Failure to Address Pharmacy Recommendations and Medication Orders in a Timely Manner
Penalty
Summary
The facility failed to ensure that pharmacy recommendations were addressed in a timely and appropriate manner for multiple residents. For one resident with vascular dementia and schizoaffective disorder, pharmacy progress notes indicated recommendations for a gradual dose reduction (GDR) of Cymbalta, as required by federal regulation. The documentation for declining the GDR lacked a patient-specific rationale, and the form was reprinted and signed with inconsistent dates. Additionally, the facility was unable to locate a subsequent pharmacy recommendation for this resident. Another resident with multiple diagnoses, including major depressive disorder and generalized anxiety disorder, also had a pharmacy recommendation for a GDR of Cymbalta. The rationale for declining the GDR was not documented in the medical record, and the form was similarly reprinted and signed with earlier dates.

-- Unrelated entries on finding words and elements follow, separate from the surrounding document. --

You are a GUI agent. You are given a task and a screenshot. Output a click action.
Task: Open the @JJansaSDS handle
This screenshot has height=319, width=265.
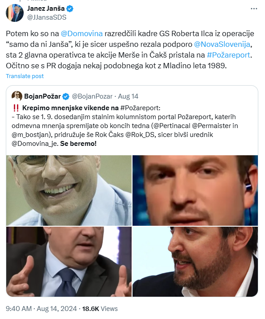[47, 17]
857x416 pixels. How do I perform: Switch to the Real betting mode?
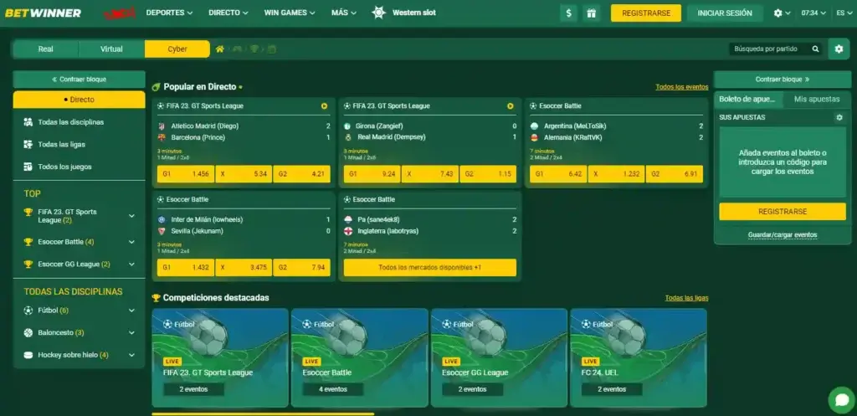46,49
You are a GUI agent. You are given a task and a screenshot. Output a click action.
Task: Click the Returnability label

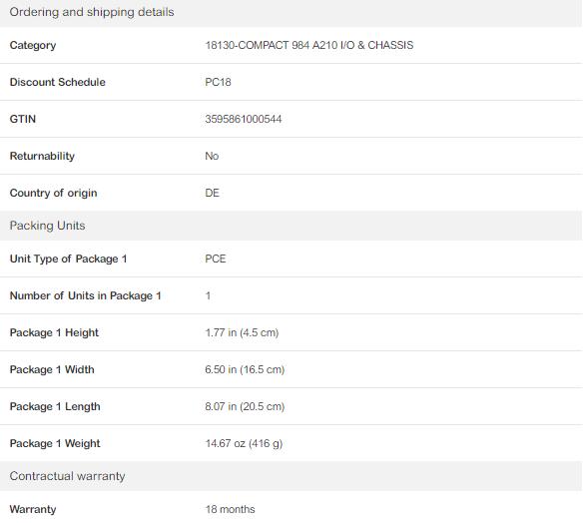tap(42, 156)
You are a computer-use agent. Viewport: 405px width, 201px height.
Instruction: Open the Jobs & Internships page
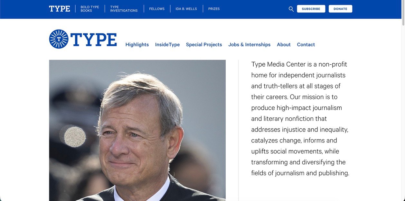point(249,44)
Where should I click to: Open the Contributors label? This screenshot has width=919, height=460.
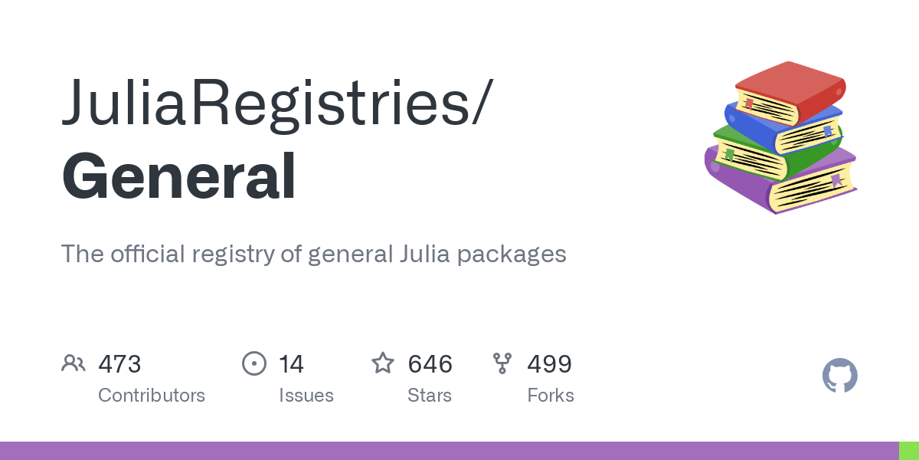click(152, 396)
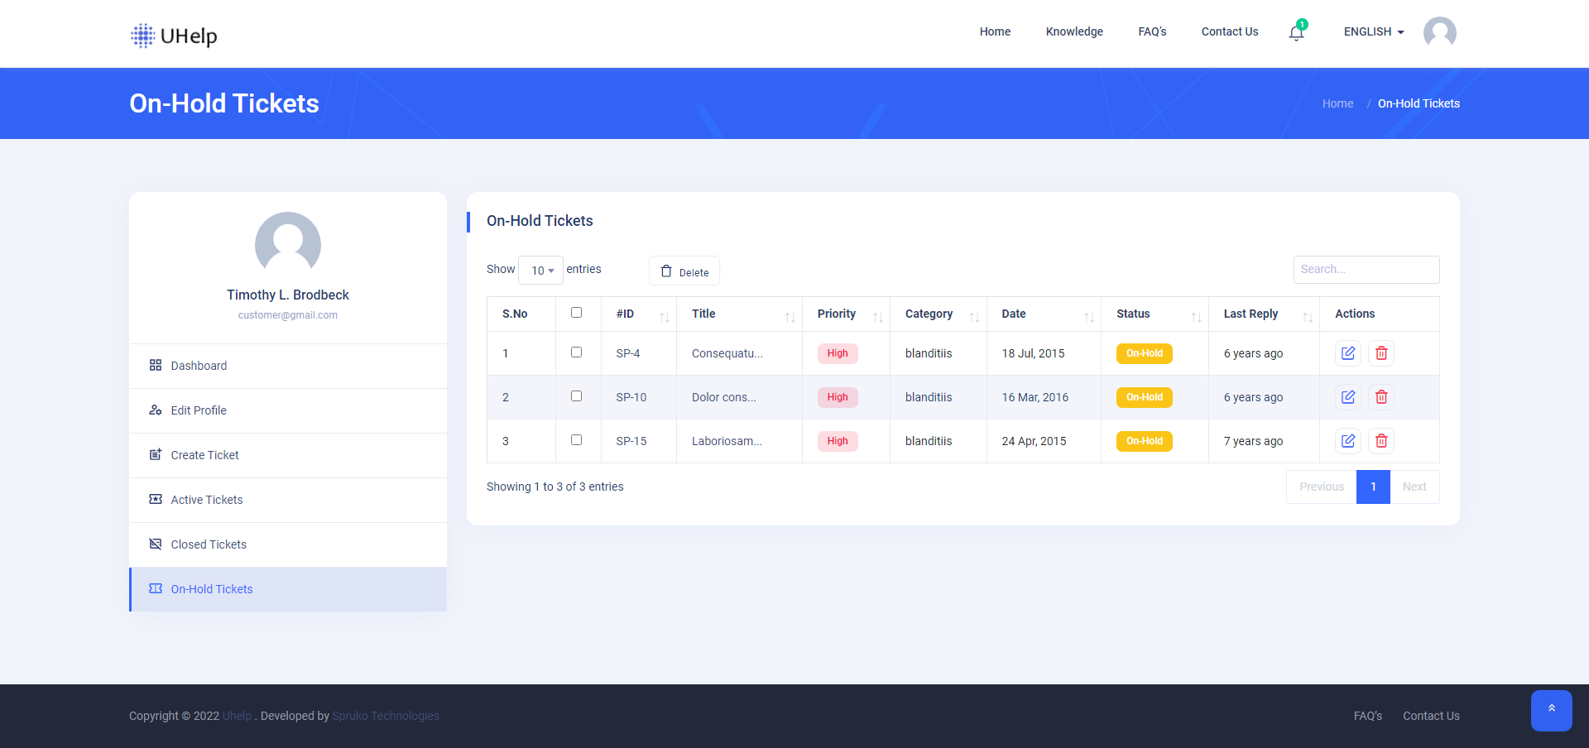Open the Spruko Technologies footer link
This screenshot has width=1589, height=748.
[x=385, y=716]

Furthermore, repeated pharmacy recommendations for laboratory testing were not acted upon until several months later, despite being agreed to and signed by the provider. A third resident with sepsis, osteomyelitis, heart failure, and dementia received an antibiotic order for Macrobid that was outside the recommended dose or frequency and required dose adjustment based on renal function. There was no evidence in the progress notes that the dose was reviewed or clarified with the physician, and the medication was administered as ordered. The DON confirmed that the order was not addressed for proper dosing. Facility policies required timely review and documentation of pharmacy recommendations and medication orders, which was not consistently followed.